--- Supplied records ---
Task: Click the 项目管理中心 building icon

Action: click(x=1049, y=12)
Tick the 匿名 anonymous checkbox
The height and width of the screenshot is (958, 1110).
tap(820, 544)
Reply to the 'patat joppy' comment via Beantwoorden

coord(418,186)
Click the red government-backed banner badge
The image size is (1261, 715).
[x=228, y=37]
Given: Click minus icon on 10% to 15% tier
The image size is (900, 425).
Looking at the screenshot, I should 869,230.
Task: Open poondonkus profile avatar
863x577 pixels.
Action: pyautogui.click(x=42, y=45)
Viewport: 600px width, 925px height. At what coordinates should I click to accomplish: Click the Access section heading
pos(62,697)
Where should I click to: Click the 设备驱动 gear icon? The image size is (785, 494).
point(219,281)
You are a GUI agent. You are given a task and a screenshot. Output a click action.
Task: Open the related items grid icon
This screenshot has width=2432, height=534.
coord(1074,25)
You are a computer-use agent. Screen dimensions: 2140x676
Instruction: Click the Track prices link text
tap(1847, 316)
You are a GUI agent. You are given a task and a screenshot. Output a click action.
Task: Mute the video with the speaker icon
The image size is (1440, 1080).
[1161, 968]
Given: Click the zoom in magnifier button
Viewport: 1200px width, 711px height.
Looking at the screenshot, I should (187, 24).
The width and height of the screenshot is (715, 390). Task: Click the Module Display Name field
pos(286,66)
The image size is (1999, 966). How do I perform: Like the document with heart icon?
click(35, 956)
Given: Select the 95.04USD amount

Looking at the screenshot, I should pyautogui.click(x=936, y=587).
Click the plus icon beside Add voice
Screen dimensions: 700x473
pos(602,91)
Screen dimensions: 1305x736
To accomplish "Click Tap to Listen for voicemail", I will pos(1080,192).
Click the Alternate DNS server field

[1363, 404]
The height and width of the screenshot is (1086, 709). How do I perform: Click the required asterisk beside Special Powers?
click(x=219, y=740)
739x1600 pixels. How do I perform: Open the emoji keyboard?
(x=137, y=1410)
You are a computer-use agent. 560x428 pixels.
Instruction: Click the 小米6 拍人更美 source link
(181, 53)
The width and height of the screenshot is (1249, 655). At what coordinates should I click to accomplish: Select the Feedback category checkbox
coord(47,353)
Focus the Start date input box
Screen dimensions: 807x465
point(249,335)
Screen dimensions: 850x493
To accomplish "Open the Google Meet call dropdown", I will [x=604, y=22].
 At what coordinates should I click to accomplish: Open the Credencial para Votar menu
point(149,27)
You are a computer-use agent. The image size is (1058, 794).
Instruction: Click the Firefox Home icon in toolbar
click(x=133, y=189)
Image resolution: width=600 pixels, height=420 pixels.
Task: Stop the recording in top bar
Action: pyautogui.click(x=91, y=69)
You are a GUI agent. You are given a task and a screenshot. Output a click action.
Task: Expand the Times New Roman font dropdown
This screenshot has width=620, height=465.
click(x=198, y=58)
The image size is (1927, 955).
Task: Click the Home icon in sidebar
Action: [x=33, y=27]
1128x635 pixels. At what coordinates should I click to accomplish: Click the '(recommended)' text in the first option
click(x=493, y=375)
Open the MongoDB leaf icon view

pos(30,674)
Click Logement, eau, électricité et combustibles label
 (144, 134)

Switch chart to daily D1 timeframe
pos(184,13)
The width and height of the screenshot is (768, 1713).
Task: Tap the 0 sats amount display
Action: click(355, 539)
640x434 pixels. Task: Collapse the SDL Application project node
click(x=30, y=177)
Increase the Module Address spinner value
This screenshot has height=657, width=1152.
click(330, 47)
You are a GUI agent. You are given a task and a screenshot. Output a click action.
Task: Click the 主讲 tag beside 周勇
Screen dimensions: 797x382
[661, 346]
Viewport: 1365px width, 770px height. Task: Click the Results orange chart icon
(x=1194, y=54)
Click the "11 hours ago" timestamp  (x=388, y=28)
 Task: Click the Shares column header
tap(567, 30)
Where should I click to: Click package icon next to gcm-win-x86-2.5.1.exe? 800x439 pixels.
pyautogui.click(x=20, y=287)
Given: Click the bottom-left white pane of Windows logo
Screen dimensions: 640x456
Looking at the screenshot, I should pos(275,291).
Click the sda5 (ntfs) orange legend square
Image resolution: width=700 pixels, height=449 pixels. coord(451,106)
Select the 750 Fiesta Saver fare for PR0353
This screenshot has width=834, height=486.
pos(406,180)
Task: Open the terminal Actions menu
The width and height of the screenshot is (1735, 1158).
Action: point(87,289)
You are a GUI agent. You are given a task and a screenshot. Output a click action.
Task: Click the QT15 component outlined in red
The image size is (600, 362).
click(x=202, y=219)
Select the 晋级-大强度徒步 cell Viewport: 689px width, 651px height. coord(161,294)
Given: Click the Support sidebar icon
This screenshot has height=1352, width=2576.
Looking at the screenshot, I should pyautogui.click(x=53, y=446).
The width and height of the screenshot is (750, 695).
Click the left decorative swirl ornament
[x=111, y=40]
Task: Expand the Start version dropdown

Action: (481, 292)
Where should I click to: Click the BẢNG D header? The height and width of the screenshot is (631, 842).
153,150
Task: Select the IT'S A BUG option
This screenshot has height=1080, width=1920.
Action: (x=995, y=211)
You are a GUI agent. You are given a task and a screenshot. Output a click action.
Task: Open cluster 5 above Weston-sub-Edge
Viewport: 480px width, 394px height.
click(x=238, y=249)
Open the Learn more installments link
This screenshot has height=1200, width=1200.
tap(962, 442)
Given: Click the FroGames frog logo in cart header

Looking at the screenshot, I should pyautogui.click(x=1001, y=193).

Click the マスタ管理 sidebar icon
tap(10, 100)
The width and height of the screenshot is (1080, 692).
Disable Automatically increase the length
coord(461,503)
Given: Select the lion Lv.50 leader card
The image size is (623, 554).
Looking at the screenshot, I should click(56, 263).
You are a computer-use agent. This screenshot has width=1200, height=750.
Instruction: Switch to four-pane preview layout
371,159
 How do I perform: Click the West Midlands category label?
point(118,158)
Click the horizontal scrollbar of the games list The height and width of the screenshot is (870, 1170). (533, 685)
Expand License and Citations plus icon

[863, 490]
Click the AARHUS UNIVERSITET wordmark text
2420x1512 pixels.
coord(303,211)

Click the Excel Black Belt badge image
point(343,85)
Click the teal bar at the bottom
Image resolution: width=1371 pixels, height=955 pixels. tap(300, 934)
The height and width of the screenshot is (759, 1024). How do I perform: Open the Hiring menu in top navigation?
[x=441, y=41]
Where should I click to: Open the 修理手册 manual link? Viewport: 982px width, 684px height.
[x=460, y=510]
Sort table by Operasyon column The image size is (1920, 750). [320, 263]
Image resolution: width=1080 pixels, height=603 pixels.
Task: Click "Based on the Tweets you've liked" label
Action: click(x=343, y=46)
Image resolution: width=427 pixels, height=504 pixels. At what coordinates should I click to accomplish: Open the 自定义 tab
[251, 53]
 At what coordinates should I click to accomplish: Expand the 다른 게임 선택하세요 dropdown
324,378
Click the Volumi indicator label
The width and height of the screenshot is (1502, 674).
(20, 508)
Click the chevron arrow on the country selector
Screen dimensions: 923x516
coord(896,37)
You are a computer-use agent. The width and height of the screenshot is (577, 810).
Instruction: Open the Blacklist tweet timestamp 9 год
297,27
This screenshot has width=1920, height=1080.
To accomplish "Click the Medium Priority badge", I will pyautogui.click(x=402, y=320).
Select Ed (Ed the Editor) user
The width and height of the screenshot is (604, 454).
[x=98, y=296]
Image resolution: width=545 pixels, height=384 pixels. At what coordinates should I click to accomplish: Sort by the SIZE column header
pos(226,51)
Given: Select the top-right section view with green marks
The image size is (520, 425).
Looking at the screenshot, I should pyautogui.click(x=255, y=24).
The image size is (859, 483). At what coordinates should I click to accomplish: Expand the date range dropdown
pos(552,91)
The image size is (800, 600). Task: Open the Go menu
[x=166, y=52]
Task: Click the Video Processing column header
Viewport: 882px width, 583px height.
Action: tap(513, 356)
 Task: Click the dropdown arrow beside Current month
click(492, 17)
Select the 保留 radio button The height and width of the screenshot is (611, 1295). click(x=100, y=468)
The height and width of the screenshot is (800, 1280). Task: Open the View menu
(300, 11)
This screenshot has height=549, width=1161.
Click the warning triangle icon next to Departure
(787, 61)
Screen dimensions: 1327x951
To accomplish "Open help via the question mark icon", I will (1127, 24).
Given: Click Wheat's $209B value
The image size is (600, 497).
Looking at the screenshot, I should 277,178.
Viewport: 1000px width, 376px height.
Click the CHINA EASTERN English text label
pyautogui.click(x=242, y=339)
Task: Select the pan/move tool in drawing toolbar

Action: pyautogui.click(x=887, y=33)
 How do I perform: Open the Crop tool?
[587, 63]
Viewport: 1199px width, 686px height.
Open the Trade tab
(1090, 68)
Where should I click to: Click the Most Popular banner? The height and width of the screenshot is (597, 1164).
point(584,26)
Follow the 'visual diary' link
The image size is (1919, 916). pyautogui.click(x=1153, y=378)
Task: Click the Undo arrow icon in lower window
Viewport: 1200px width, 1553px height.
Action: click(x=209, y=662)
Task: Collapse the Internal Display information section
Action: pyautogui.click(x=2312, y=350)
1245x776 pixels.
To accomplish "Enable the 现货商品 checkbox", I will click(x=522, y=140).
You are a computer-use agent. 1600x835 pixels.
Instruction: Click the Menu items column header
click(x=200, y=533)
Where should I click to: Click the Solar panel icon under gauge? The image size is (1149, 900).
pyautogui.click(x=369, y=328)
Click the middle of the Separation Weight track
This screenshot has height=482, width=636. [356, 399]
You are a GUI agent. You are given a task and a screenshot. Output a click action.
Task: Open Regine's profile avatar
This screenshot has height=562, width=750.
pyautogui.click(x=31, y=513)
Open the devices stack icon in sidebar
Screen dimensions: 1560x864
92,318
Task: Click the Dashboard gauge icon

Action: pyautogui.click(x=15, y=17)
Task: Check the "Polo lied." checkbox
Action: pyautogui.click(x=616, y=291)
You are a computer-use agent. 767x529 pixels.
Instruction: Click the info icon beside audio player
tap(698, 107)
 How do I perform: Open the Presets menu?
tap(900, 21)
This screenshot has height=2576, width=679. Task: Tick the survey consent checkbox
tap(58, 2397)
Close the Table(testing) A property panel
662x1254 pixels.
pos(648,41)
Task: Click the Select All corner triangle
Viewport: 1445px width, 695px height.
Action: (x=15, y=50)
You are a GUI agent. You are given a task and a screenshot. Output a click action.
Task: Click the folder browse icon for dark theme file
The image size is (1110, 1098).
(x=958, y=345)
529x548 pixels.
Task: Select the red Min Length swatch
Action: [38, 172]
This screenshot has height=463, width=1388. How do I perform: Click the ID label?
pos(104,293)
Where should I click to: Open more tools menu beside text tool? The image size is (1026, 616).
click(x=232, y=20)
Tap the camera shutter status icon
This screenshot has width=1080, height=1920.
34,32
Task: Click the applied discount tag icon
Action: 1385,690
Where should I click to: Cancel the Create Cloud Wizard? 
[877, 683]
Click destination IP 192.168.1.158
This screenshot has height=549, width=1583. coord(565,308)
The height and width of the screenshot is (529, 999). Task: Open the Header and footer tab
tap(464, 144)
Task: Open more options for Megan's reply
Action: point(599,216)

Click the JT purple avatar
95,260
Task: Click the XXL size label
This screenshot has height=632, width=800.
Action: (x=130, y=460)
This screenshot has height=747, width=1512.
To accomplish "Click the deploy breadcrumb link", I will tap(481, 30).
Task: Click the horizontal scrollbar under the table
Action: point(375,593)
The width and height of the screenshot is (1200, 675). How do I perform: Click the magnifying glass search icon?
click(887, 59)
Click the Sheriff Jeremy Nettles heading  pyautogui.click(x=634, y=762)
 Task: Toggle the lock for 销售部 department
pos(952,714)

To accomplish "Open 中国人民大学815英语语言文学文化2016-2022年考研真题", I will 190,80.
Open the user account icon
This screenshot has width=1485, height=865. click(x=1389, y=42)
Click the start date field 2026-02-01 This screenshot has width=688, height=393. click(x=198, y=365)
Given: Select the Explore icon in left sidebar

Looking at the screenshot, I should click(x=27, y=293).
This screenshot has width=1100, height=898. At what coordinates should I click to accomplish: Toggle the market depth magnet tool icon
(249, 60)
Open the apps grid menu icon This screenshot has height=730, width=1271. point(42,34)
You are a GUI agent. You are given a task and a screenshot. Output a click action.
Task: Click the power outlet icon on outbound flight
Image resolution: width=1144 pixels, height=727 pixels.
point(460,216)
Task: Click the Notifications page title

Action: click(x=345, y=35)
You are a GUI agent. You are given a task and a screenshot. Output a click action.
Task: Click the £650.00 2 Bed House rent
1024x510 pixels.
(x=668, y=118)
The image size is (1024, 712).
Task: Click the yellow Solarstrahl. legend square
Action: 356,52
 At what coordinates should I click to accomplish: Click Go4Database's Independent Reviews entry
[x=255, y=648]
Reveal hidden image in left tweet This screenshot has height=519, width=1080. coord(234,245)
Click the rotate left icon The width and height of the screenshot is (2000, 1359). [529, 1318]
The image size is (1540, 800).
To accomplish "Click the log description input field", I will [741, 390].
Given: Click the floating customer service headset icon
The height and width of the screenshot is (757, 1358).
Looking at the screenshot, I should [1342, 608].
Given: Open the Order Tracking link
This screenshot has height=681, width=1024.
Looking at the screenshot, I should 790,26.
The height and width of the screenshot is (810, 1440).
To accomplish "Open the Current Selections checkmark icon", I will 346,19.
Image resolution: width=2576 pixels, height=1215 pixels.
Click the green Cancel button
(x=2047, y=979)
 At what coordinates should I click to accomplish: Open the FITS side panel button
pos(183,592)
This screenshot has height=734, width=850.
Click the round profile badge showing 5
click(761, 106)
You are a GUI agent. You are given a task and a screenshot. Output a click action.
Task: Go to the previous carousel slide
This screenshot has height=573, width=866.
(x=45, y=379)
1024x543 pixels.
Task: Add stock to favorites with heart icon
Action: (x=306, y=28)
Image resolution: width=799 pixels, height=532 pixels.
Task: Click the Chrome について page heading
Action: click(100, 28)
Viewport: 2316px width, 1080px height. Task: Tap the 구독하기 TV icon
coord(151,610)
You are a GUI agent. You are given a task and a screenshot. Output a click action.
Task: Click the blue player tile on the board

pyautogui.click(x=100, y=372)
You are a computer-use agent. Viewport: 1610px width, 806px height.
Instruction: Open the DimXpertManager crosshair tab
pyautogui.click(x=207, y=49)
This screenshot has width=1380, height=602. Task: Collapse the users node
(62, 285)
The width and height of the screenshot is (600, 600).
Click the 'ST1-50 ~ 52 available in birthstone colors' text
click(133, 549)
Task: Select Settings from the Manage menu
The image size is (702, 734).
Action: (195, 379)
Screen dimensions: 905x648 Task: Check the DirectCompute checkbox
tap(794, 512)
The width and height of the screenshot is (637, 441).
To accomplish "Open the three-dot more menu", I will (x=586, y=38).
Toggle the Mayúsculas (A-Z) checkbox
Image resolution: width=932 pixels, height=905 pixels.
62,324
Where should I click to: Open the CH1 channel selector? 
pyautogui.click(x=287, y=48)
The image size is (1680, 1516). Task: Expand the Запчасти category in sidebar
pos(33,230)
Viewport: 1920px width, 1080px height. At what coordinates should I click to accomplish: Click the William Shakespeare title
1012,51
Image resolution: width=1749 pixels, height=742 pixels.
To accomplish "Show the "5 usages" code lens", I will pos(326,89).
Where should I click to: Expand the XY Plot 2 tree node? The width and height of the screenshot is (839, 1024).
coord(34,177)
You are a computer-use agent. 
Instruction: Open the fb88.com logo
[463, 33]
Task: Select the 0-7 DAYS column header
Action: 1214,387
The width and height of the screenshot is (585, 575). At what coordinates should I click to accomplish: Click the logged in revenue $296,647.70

--- Exercise prompt ---
Reproduce the entries above exactly, but only the lines between the line holding "Select the 保留" and the line holding "Task: Open Regine's profile avatar", inclusive.

--- Expected answer ---
Select the 保留 radio button The height and width of the screenshot is (611, 1295). click(x=100, y=468)
The height and width of the screenshot is (800, 1280). Task: Open the View menu
(300, 11)
This screenshot has height=549, width=1161.
Click the warning triangle icon next to Departure
(787, 61)
Screen dimensions: 1327x951
To accomplish "Open help via the question mark icon", I will (1127, 24).
Given: Click Wheat's $209B value
The image size is (600, 497).
Looking at the screenshot, I should 277,178.
Viewport: 1000px width, 376px height.
Click the CHINA EASTERN English text label
pyautogui.click(x=242, y=339)
Task: Select the pan/move tool in drawing toolbar

Action: pyautogui.click(x=887, y=33)
 How do I perform: Open the Crop tool?
[587, 63]
Viewport: 1199px width, 686px height.
Open the Trade tab
(1090, 68)
Where should I click to: Click the Most Popular banner? The height and width of the screenshot is (597, 1164).
point(584,26)
Follow the 'visual diary' link
The image size is (1919, 916). pyautogui.click(x=1153, y=378)
Task: Click the Undo arrow icon in lower window
Viewport: 1200px width, 1553px height.
Action: click(x=209, y=662)
Task: Collapse the Internal Display information section
Action: pyautogui.click(x=2312, y=350)
1245x776 pixels.
To accomplish "Enable the 现货商品 checkbox", I will click(x=522, y=140).
You are a computer-use agent. 1600x835 pixels.
Instruction: Click the Menu items column header
click(x=200, y=533)
Where should I click to: Click the Solar panel icon under gauge? The image size is (1149, 900).
pyautogui.click(x=369, y=328)
Click the middle of the Separation Weight track
This screenshot has height=482, width=636. [356, 399]
You are a GUI agent. You are given a task and a screenshot. Output a click action.
Task: Open Regine's profile avatar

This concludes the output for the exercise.